**DESCRIPTION OF THE TASK**
The full data, repeated exactly, is the only answer needed.

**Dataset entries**
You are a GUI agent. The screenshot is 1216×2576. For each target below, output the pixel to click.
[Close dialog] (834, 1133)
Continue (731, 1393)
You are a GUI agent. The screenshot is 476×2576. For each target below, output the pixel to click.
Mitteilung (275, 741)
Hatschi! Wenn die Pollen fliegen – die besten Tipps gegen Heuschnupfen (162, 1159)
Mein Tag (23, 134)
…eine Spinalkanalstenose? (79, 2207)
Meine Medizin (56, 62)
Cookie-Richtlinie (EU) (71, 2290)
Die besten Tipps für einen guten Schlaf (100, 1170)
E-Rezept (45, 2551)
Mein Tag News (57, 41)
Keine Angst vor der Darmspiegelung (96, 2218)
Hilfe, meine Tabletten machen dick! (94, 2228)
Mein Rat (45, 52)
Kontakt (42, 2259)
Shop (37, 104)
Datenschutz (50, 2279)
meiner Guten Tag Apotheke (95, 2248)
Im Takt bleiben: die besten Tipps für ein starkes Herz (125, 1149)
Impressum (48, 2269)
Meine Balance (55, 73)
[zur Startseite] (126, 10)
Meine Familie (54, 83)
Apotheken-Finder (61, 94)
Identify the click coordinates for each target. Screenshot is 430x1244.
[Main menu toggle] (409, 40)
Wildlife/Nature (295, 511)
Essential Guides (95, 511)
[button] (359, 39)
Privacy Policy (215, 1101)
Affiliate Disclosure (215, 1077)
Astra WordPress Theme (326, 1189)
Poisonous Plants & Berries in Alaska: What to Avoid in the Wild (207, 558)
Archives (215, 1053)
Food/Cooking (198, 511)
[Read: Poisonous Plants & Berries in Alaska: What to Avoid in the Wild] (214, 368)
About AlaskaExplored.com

**RESPONSE TO THIS TASK**
You are a GUI agent. The screenshot is 1216×2576. For each target below, output the pixel to click.
[Close dialog] (834, 1133)
Continue (731, 1393)
You are a GUI agent. The screenshot is 476×2576. For each target below, output the pixel to click.
Mitteilung (275, 741)
Hatschi! Wenn die Pollen fliegen – die besten Tipps gegen Heuschnupfen (162, 1159)
Mein Tag (23, 134)
…eine Spinalkanalstenose? (79, 2207)
Meine Medizin (56, 62)
Cookie-Richtlinie (EU) (71, 2290)
Die besten Tipps für einen guten Schlaf (100, 1170)
E-Rezept (45, 2551)
Mein Tag News (57, 41)
Keine Angst vor der Darmspiegelung (96, 2218)
Hilfe, meine Tabletten machen dick! (94, 2228)
Mein Rat (45, 52)
Kontakt (42, 2259)
Shop (37, 104)
Datenschutz (50, 2279)
meiner Guten Tag Apotheke (95, 2248)
Im Takt bleiben: die besten Tipps für ein starkes Herz (125, 1149)
Impressum (48, 2269)
Meine Balance (55, 73)
[zur Startseite] (126, 10)
Meine Familie (54, 83)
Apotheken-Finder (61, 94)
Identify the click coordinates for each target. Screenshot is 430x1244.
[Main menu toggle] (409, 40)
Wildlife/Nature (295, 511)
Essential Guides (95, 511)
[button] (359, 39)
Privacy Policy (215, 1101)
Affiliate Disclosure (215, 1077)
Astra WordPress Theme (326, 1189)
Poisonous Plants & Berries in Alaska: What to Avoid in the Wild (207, 558)
Archives (215, 1053)
Food/Cooking (198, 511)
[Read: Poisonous Plants & Berries in Alaska: What to Avoid in the Wild] (214, 368)
About AlaskaExplored.com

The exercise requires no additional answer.